# Migration Plans - Detailed Conditions

## Method Selection Priority

> **Quick Reference for Common Scenarios:**
> 
> | Scenario | Recommended Method | Notes |
> |----------|-------------------|-------|
> | In-place AZ switch | Console (cksync) | Even if BACKUP/RESTORE is possible (v≥22.8), cksync is preferred |
> | In-place horizontal scaling | Console (cksync) | Native console support, automatic endpoint handling |
> | In-place disk downgrade | Console (cksync) | Simpler than manual alternatives |
> | Community → Enterprise | Console (cksync) | BACKUP/RESTORE NOT supported (different engines) |
> | Community → Community | Console (cksync) or BACKUP/RESTORE | BACKUP/RESTORE requires v≥22.8 |
> | Enterprise → Enterprise | INSERT FROM REMOTE or BACKUP/RESTORE | cksync does NOT support E2E |
> | Zero downtime required | Double-Write | Business must support dual writes |

## 1. Console (cksync) Migration

### 1.1 Migration Type Conditions
**Supported (choose one):**
- (Cross-cluster) Alibaba Cloud ClickHouse Community → Enterprise
- (Cross-cluster) Alibaba Cloud ClickHouse Community → Community
- (Cross-cluster) Self-built/non-Alibaba Cloud → Alibaba Cloud Community
- (Cross-cluster) Self-built/non-Alibaba Cloud → Alibaba Cloud Enterprise
- (In-place) Alibaba Cloud Community: horizontal scaling, disk downgrade, **AZ switch**, multi-replica upgrade

**NOT Supported:**
- ❌ Alibaba Cloud Enterprise → Enterprise (use INSERT FROM REMOTE)

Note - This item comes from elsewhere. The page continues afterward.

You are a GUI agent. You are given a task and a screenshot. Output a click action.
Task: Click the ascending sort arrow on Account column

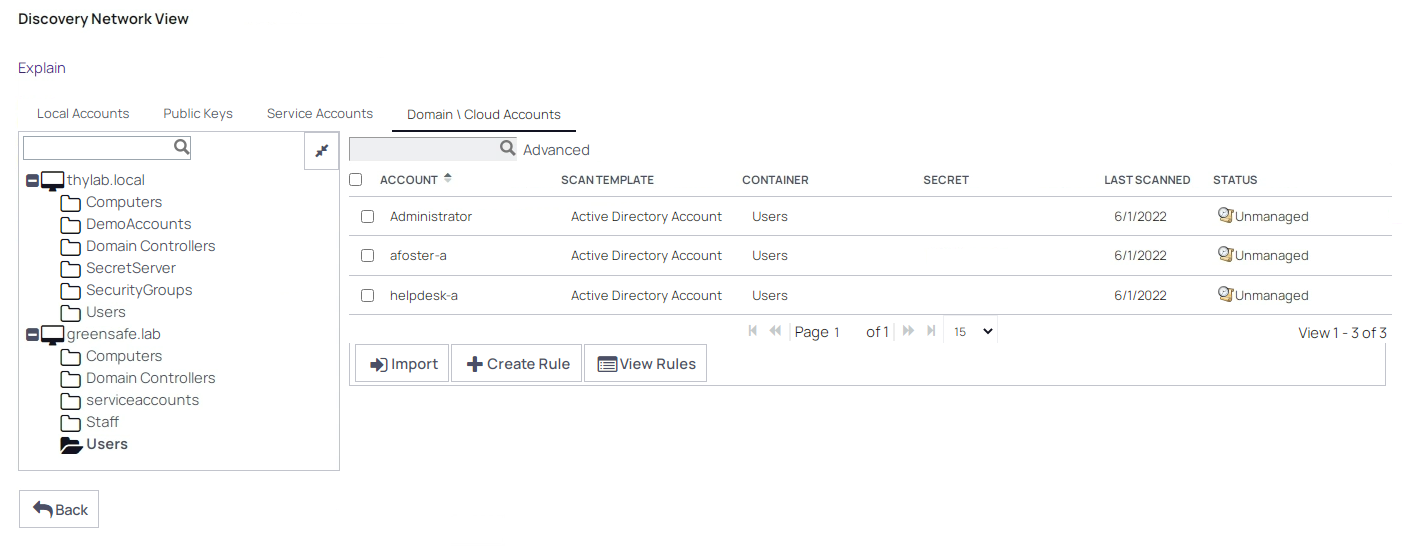pos(448,178)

> **Why cksync for In-place Migrations?**
> 
> For in-place operations like AZ switch, horizontal scaling, or disk downgrade, always prefer Console (cksync) over BACKUP/RESTORE because:
> 1. Native Alibaba Cloud Console integration with built-in support
> 2. Automatic connection string handling (no manual endpoint updates)
> 3. Real-time progress monitoring and error handling
> 4. No OSS setup or manual data transfer required
> 5. Official Alibaba Cloud recommended approach

### 1.2 Business Impact Conditions
Must satisfy one of:
- Business allows read-only for 10+ minutes (cksync reaches 100%, then switch)
- Business allows partial data loss (switch at ~99%, accept some missing data)

Must satisfy all:
- No DDL changes during migration (no CREATE/DROP/ALTER on tables)
- Note: DELETE operations during migration may cause data count mismatch

### 1.3 Business Cooperation
For cross-cluster migrations:
- Business must modify connection strings
- If version changes, verify SQL compatibility

For in-place migrations:
- Connection string remains unchanged
- If using direct node IPs, must update IPs (node IPs change in background)

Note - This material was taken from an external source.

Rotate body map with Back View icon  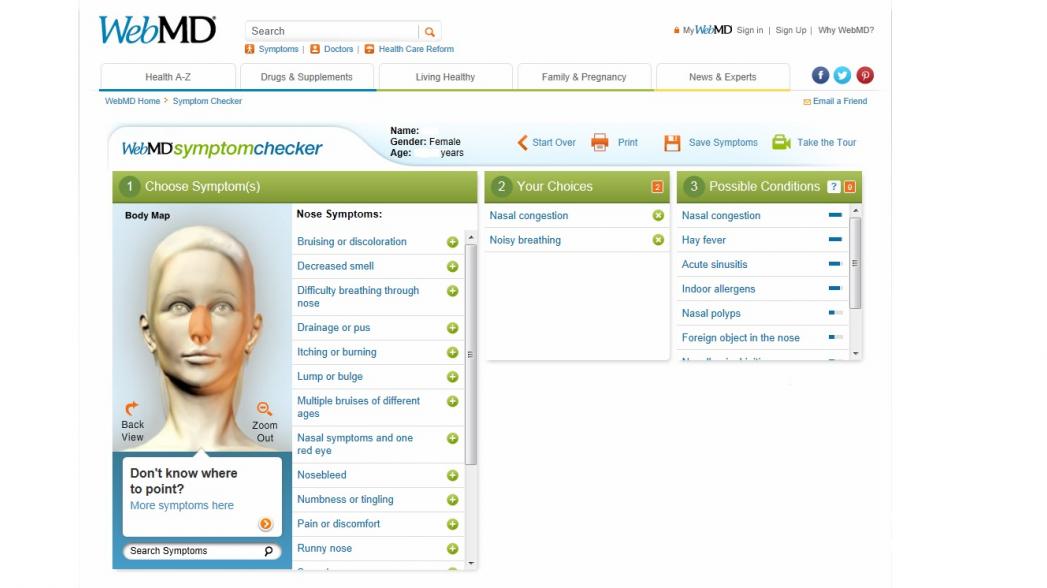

### 1.4 Database Engine Support
| Engine | Supported |
|--------|-----------|
| Ordinary | Yes |
| Atomic | Yes |
| Replicated | Yes |
| MySQL | Yes |
| PostgreSQL | Yes |
| SQLite | Yes |
| MaterializedPostgreSQL | Yes |
| MaterializedMySQL | No (use DTS) |
| MaterializeMySQL | No (use DTS) |

### 1.5 Table Engine Support
**MergeTree family:**
- TTL deletion: Check `engine_full` field for TTL clause (e.g., `TTL event_time + INTERVAL 7 DAY`)
  - If `engine_full` contains no TTL clause → No TTL deletion (data permanently retained) ✅
  - If TTL ≥3 days → Supported ✅
  - If TTL <3 days → ⚠️ **Warning**: Data count in new cluster may be **larger** than source cluster. This is because source cluster's TTL merge continues deleting data during sync, while new cluster stops all merges until sync completes.
- Partition count per table should be <10,000
- Write speed must not exceed migration speed (see speed reference below)

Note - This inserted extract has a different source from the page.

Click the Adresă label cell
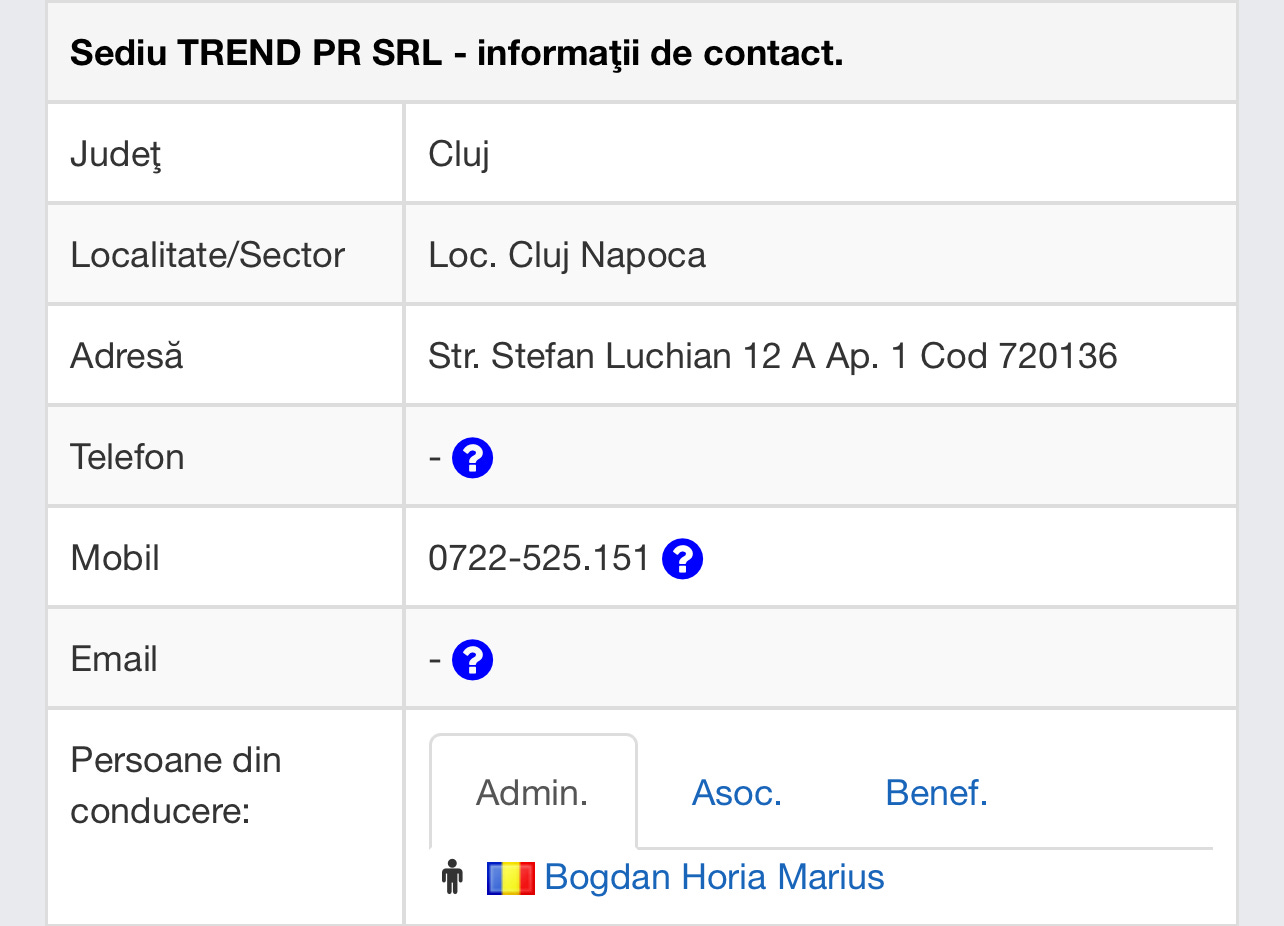 point(226,356)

**View / MaterializedView:**
- ✅ Supported - cksync automatically migrates View and MaterializedView definitions

**External tables (MySQL, PostgreSQL, Redis, MaxCompute, OSS):**
- ✅ Supported - Must ensure network connectivity from target cluster to external data source

**Kafka/RabbitMQ tables:**
- NOT supported (migrate manually)

**Log family tables:**
- **Community → Community**: Supported for schema migration; tables with no data (`size_of_one_shard = 0`) can be migrated directly
- **Community → Enterprise**: NOT supported (Enterprise Edition doesn't support Log engine)
- **Self-built → Community**: Supported for schema migration; tables with no data can be migrated directly
- **Self-built → Enterprise**: NOT supported (Enterprise Edition doesn't support Log engine)
- If Log tables contain data, use INSERT FROM REMOTE for data migration after cksync completes schema sync

### 1.6 Table-Level Migration
- New cluster is Community: NOT supported
- New cluster is Enterprise: Supported

### 1.7 Version Requirements
- Source: All versions
- Target ≥20.8: Supports incremental migration
- Target <20.8: Full migration only

### 1.8 Migration Speed Reference
| Avg Part Size | Source Spec | Source Disk | Target Spec | Target Storage | Nodes | Per-Node Speed | Total Speed |
|--------------|-------------|-------------|-------------|----------------|-------|----------------|-------------|
| 402.54MB | 8C32G | PL1 | 16CCU | OSS | 16 | 47MB/s | 752MB/s |
| 402.54MB | 80C384G | PL3 | 48CCU | ESSD_L2 | 8 | 198MB/s | 1582MB/s |

**Formula:** Migration time = Data size / (Migration speed - Write speed)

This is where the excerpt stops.